Per un risultato più delicato, si possono tostare leggermente le mandorle in padella prima di frullarle: il sapore diventa più rotondo, meno pungente. Chi preferisce una ricetta dell'ajo blanco più rustica può usare il mortaio invece del frullatore, pestando gli ingredienti come nella tradizione andalusa più antica.

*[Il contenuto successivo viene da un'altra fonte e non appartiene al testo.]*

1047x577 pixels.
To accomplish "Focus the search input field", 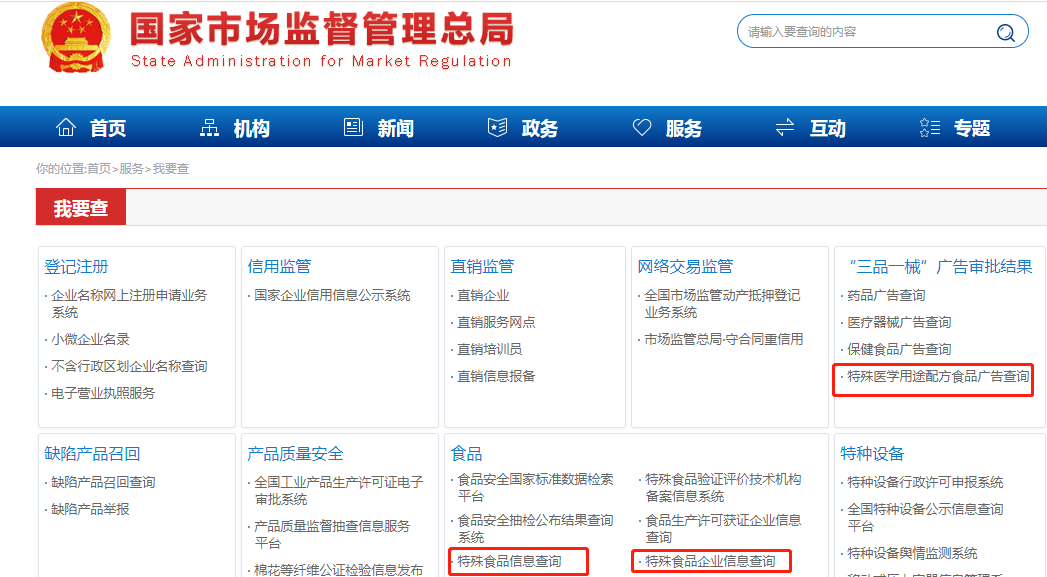I will [x=865, y=32].
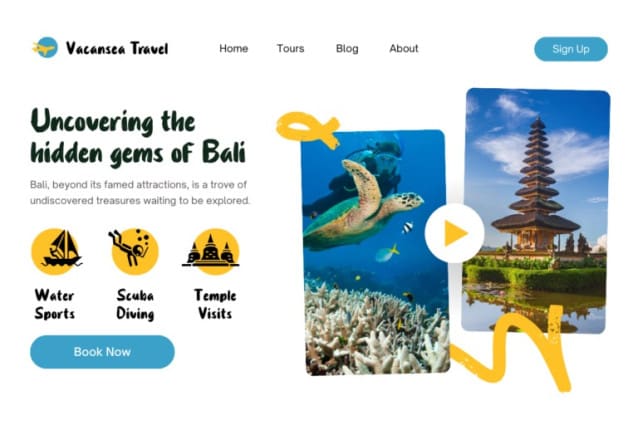This screenshot has height=425, width=638.
Task: Open the Tours menu item
Action: click(291, 48)
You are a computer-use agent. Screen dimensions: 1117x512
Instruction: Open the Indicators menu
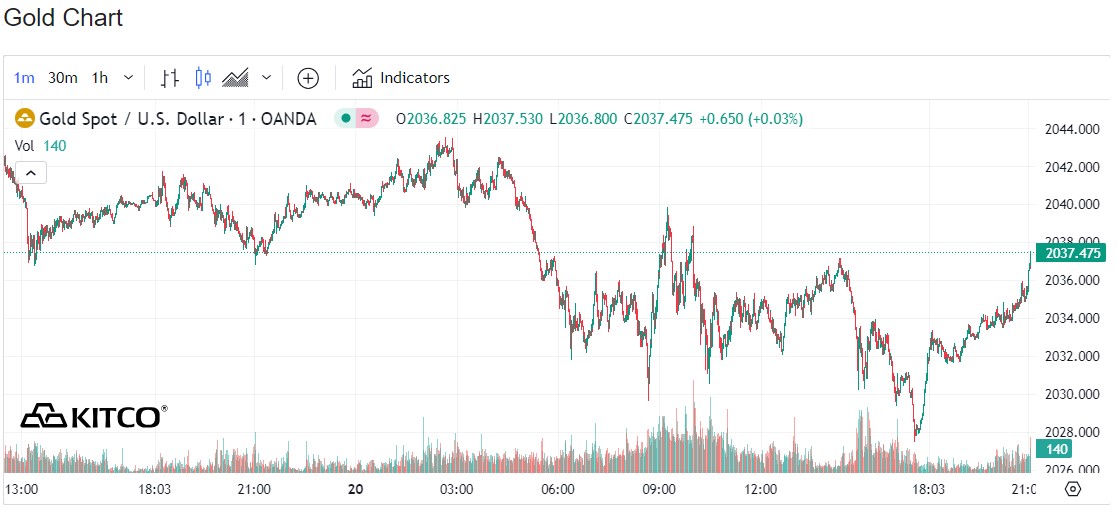pyautogui.click(x=414, y=78)
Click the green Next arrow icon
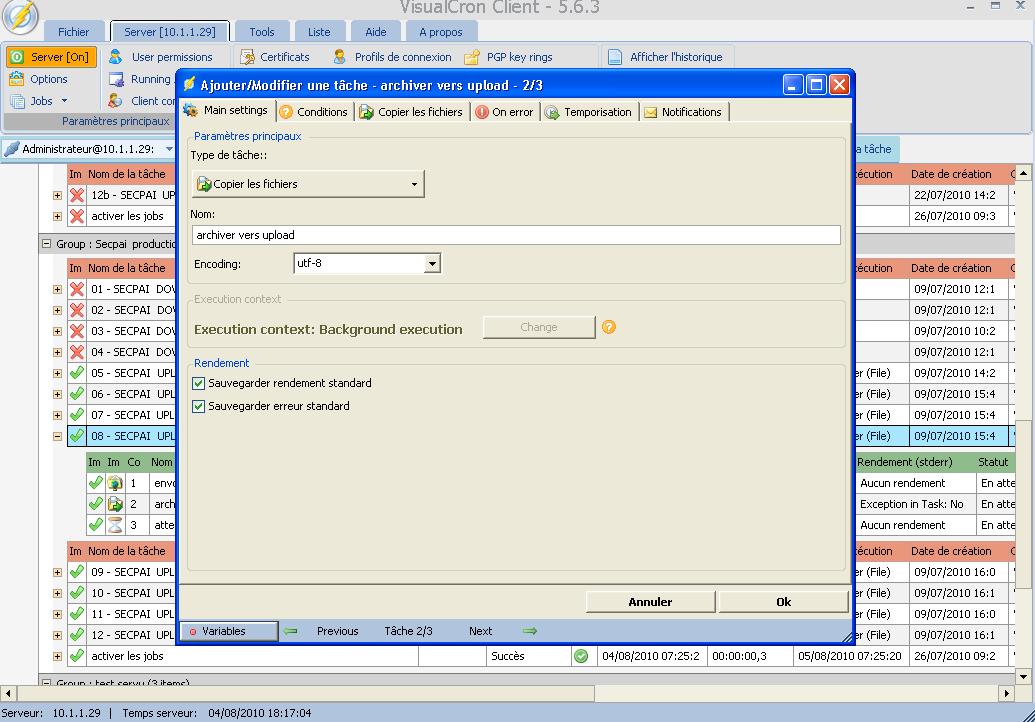The width and height of the screenshot is (1035, 722). [x=530, y=631]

Il riposo in frigorifero non è solo una questione di temperatura: durante le ore di attesa l'aglio si ammorbidisce e il sapore del pane si integra meglio con le mandorle, dando alla zuppa un gusto più equilibrato.
Come servirlo: guarnizioni e abbinamenti
Il gazpacho bianco si serve tradizionalmente ben freddo, in coppette basse o piccoli bicchieri, guarnito con acini d'uva bianca tagliati a metà: il contrasto tra la dolcezza dell'uva e il sapore deciso dell'aglio è l'abbinamento più classico. In alternativa, sottili fette di melone regalano una nota altrettanto fresca.
Per una versione più sostanziosa, l'ajo blanco può accompagnare patate lesse o al forno, oppure diventare un antipasto da condividere insieme a un piatto di tapas spagnole, per un aperitivo in stile andaluso.